In the Bonded Sender program, senders put up a bond ranging from $500 on up for
their domain (depending on volume of email). Every time the number of complaints
for that IP address exceeds the monthly allotment, IronPort subtracts a set
amount from that bond. It’s a setup that forces companies to ensure the
mass e-mails they send out don’t trigger any complaints. Monies collected are
given to non-profit organizations like TRUSTe.

There are a number of spam filters that currently use Bonded Server in their
applications: SpamAssassin, Procmail, Declude, Apache James, qmail and Postfix
to name a few.

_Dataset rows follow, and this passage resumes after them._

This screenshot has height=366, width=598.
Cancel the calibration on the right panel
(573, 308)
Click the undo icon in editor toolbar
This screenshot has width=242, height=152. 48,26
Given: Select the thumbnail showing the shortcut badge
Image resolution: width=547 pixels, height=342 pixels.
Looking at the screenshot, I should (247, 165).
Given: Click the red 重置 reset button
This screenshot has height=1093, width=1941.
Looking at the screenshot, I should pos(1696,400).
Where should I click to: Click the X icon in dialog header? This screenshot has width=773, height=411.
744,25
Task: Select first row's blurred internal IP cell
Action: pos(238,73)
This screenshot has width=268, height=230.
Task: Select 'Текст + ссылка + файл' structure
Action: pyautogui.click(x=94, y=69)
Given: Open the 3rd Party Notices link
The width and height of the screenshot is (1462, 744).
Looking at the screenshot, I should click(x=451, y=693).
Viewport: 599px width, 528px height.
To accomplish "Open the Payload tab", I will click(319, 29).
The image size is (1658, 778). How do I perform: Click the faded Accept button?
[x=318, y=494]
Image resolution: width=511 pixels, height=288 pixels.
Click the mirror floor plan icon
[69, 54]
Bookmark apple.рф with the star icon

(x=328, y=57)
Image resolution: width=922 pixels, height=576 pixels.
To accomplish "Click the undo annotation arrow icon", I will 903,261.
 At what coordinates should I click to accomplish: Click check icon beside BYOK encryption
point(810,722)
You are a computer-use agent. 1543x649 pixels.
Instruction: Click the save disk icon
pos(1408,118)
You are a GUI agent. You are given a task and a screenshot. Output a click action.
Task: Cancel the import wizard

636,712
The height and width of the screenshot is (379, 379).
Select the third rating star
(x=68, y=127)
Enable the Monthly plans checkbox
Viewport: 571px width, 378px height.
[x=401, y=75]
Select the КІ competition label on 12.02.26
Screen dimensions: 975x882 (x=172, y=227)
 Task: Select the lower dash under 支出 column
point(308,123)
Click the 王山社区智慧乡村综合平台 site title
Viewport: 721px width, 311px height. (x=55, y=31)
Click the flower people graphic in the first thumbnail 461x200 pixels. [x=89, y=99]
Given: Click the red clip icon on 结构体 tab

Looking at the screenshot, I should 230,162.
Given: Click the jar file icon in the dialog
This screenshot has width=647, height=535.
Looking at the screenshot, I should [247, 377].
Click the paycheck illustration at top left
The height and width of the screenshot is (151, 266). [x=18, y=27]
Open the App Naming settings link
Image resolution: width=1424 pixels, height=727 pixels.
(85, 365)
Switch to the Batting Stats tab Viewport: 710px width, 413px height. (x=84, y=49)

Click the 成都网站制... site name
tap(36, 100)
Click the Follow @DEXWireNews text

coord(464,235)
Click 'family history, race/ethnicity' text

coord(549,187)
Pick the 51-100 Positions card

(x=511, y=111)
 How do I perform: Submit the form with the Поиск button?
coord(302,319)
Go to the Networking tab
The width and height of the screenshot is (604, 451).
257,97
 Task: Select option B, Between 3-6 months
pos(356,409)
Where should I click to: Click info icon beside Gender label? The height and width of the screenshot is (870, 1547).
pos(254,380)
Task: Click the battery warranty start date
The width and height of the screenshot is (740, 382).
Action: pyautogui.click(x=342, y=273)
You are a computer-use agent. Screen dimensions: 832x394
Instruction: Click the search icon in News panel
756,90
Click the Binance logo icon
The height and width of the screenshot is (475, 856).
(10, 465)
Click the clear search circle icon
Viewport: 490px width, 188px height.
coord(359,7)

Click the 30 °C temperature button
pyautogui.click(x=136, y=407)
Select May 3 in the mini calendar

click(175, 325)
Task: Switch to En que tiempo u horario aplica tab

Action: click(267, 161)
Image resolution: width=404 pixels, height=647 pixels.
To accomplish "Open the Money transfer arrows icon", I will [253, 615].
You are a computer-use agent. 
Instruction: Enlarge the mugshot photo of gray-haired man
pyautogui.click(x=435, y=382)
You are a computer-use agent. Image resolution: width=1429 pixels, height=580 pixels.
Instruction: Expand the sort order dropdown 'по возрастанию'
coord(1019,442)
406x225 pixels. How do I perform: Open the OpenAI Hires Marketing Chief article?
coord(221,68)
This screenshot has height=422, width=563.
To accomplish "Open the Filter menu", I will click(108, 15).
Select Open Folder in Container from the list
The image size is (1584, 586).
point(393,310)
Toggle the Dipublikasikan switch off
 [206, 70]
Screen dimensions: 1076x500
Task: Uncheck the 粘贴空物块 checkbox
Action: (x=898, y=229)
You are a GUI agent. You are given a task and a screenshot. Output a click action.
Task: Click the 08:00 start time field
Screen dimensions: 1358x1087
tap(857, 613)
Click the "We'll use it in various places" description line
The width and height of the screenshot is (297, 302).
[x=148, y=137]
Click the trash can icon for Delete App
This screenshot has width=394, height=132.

When an e-mail hits one of these filters, it is assigned a
rating; IronPort likens the assignation to a credit rating — the more
suspicious the sender, the more restricted the access.

Microsoft officials were not available for comment at presstime. But Ryan
Hamlin, general manager of anti-spam technology and strategy, said in a statement:

“Because spam is our email customers’ No. 1 complaint today, our technology
arsenal must include a process that works in tandem with our filters to
differentiate good mail from junk e-mail. Bonded Server is an example of a
program that effectively raises the bar on conduct for good e-mails while
simultaneously helping recipients such as Microsoft identify important messages
that consumers have requested.”

The problem with whitelists is that they are relatively ineffective if no one
signs up for the program. While IronPort has 28,000 organizations signed up to
receive the whitelist, only about 100 sending organizations have signed up to
the Bonded Server program, or about 6 to 10 percent of the world’s sent e-mail.

Weiss said Microsoft’s inclusion puts it at a critical mass, and ISPs will be
happy to sign up to the program now.

“The biggest ding we always got with the program wasn’t that it doesn’t work or
that it isn’t well-conceived, the issue with these programs is adoption,” he
said. “In the sending community, and really using this as a deliverability
tool, it only makes sense when you cross the sound barrier of critical mass.
When you now have that many participants, it makes sense to come sign up or at
least legitimize the fact that you not a spammer.

“The great thing for ISPs like MSN is that now they can really turn up the
screws,” he continued. “Now, every customer has to live by their own IP, so to
speak, and it really brings transparency to a lot of these organizations.”